Она протянула узловатую старую руку, остальные обернулись, впившись в нас глазами. Я была... ошарашена - не то слово, я потеряла дар речи. Мне в голову не могло прийти... Наконец я совладала с собой и сказала, что у нас ничего нет. Показала ей вывернутые наизнанку карманы.
- Два доллар, вы должен два доллар.
Гленис нашарила какую-то мелочь и высыпала в протянутую руку. Я сказала, что пришлю деньги, и мы с Гленис ушли.
Почти всю дорогу назад мы молчали. Тогда я еще не знала, что после окончания танца нужно сделать подарок - таковы правила местного этикета. Я восприняла этот эпизод как символ своего поражения. Как окончательный приговор, гласивший, что я всегда буду для них белокожим чужаком, глазеющим туристом, и только.

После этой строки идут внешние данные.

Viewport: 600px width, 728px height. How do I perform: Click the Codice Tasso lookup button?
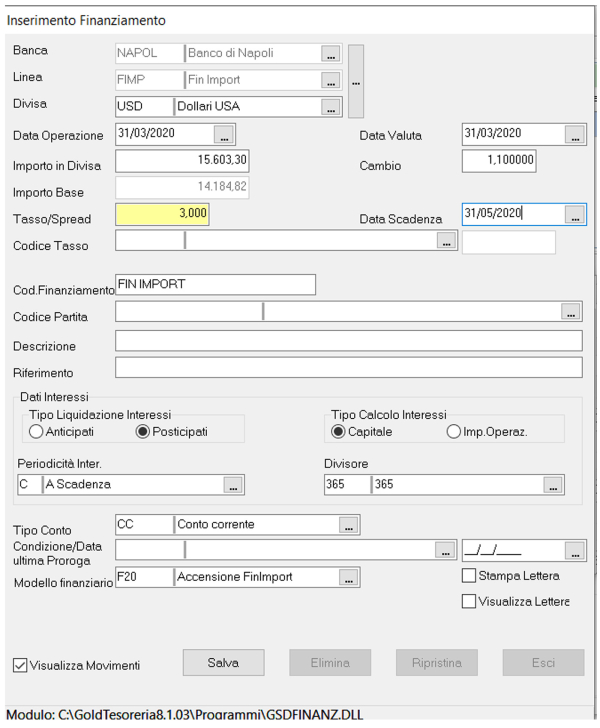(x=445, y=241)
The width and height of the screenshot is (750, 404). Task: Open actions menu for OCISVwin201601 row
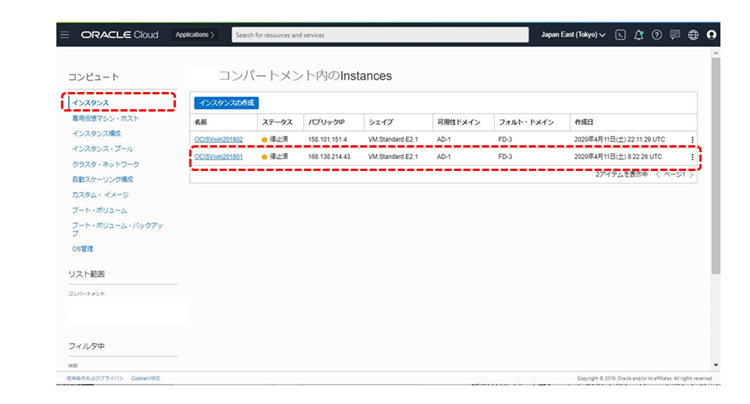pyautogui.click(x=692, y=157)
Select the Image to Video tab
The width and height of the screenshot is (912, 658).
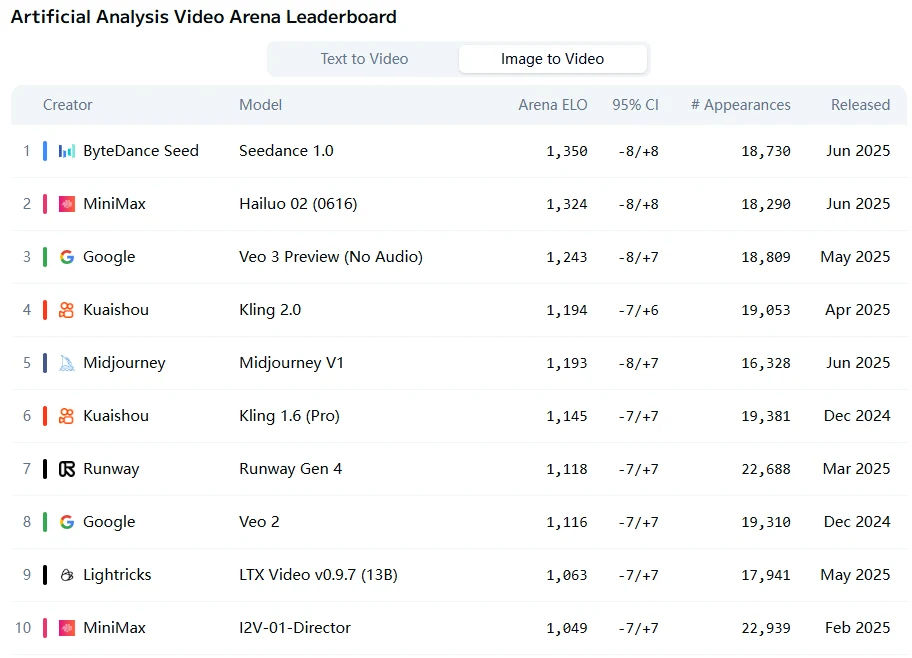point(553,59)
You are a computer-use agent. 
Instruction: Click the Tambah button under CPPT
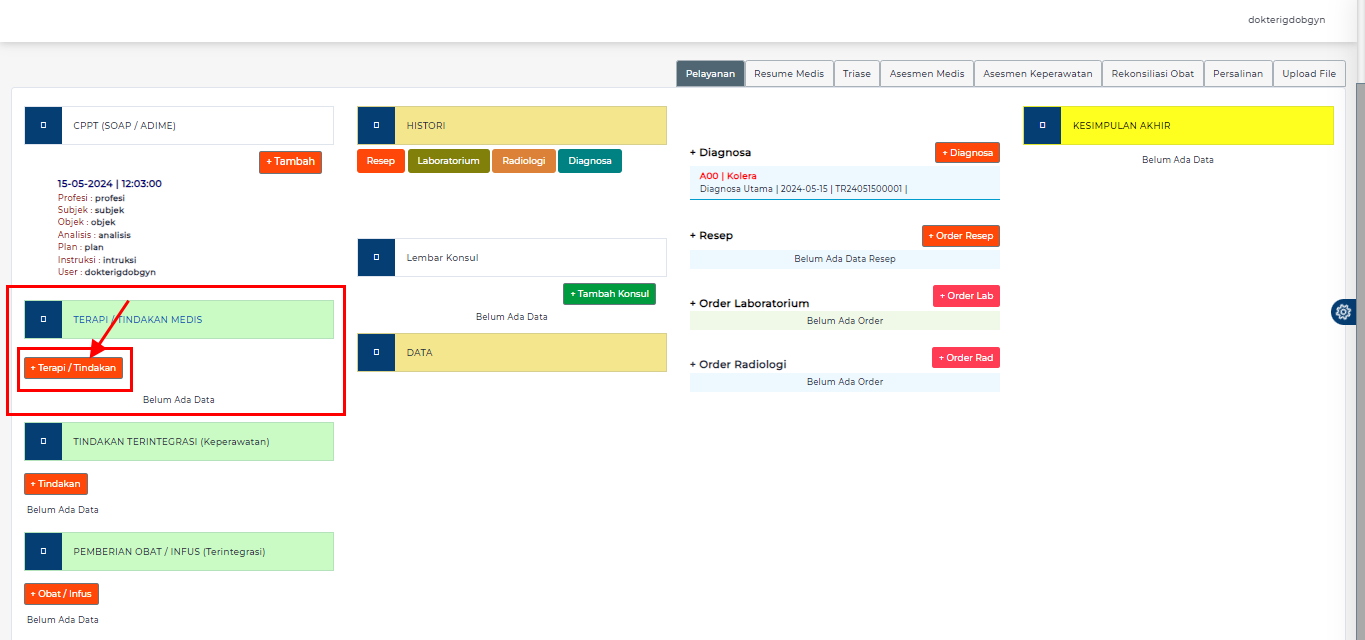tap(290, 161)
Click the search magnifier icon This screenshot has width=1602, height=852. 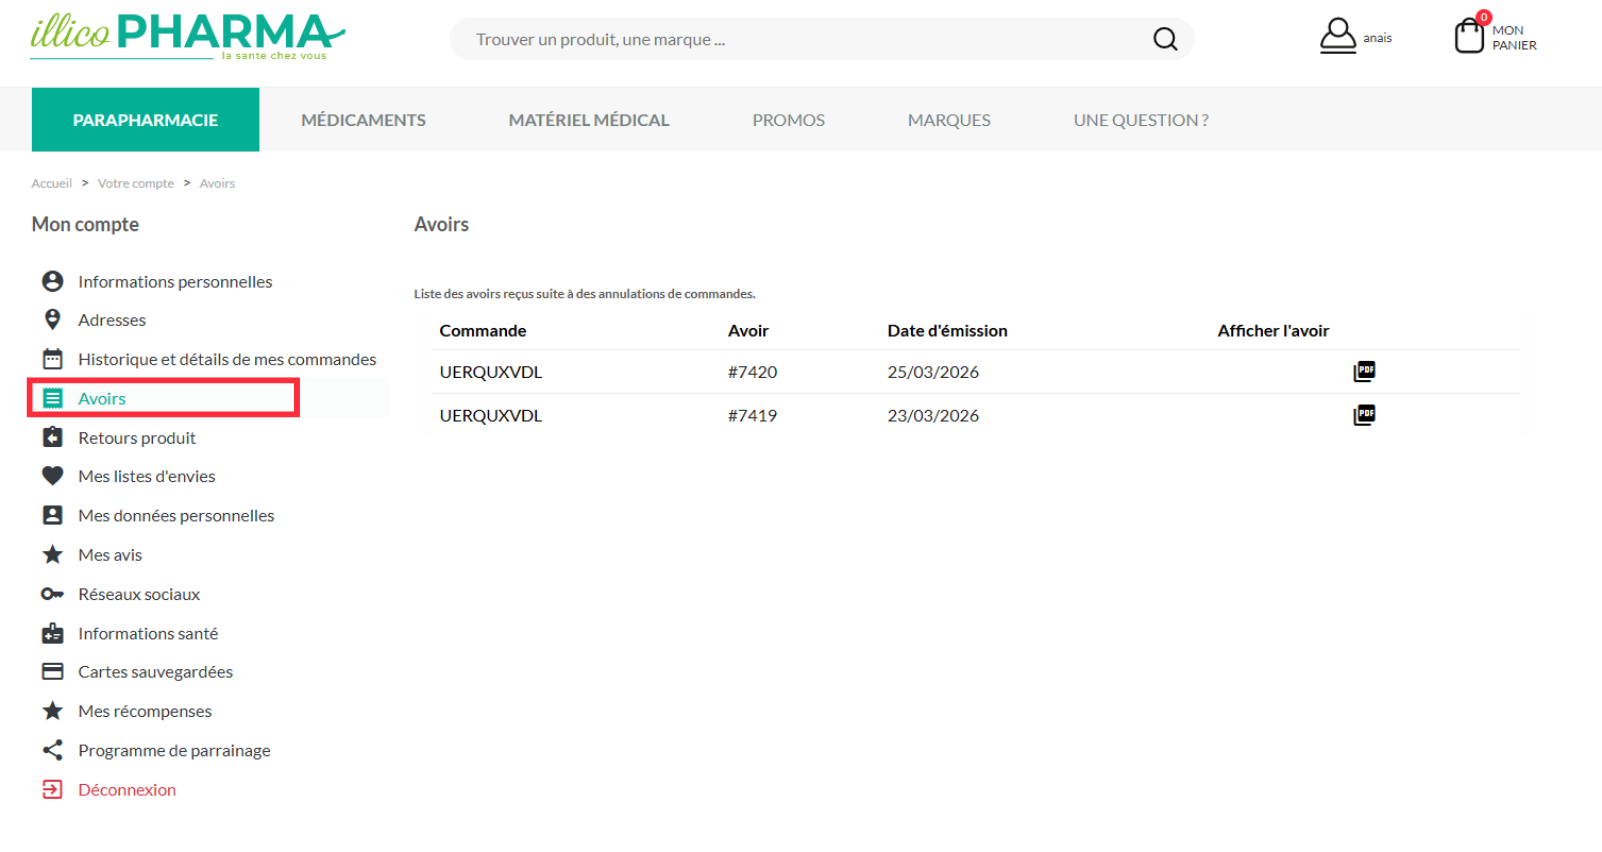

Жизнь превратилась в череду похорон: одну за другой, одну за другой я хоронила свои надежды и мечты. Пока нога Дуки медленно подживала (по-видимому, у него был разрыв мышцы), я спрашивала всех, кого могла, не согласится ли кто-нибудь из стариков аборигенов проводить меня до Пипальятжары. Мне предстояло пройти сто с лишним миль, и я знала, что мой путь пролегает по священной земле, где находится много святилищ, не допускающих присутствия женщин. Поэтому мне нужен был проводник. Я не хотела оскорблять аборигенов и отчаянно не хотела идти по дороге. Аборигены не говорили ни "да", ни "нет" - принятая у них форма вежливости, так сказать, учтивость наоборот. Я знала, что они мне не доверяют, хотя я не брала в руки фотоаппарата. Советник общины с возмущением рассказал мне о поступке Рика, я понимала, что аборигены считают меня сообщницей, и не могла смотреть им в глаза. Для аборигенов фотографирование священной церемонии - преступление куда более тяжкое, чем осквернение церкви для истинно верующего христианина. Аборигены делят всех путешественников на две группы: на туристов и людей; я не сомневалась, что стала для них туристкой.
В Докере жило всего человек шесть белых. Это были хорошие люди. Советник общины, механики, кладовщики, продавцы магазина - все они приглашали меня то отведать мясо, поджаренное на вертеле, то на пикник, то на охоту, но они не могли развеять мою тоску.
Я уже приготовилась трогаться в путь, но никто из стариков так и не захотел пойти вместе со мной. Это означало, что меня ожидает сто шестьдесят миль грязной дороги, где мне, правда, не грозили неприятные встречи с автомашинами, но и приятные встречи тоже не угрожали. Я не знала, стоит ли продолжать путешествие. Зачем, для чего? Я продала свое путешествие, все, что можно испортить непониманием, неловкостью, я испортила. Аборигены относились ко мне как к бесцеремонному соглядатаю. Путешествие потеряло всякий смысл, лишилось своей волнующей неодолимой притягательности, превратилось в поступок ради поступка, в безрассудный жест. Я была готова капитулировать. Но что делать дальше? Вернуться в Брисбен? И признать, что самое трудное, самое значительное из всего, что я когда-либо попыталась сделать, обернулось жалкой неудачей, так что же тогда, черт побери, принесет мне удачу? Никогда прежде я не чувствовала себя такой несчастной, опустошенной и ослабевшей, как в день расставания с Докером.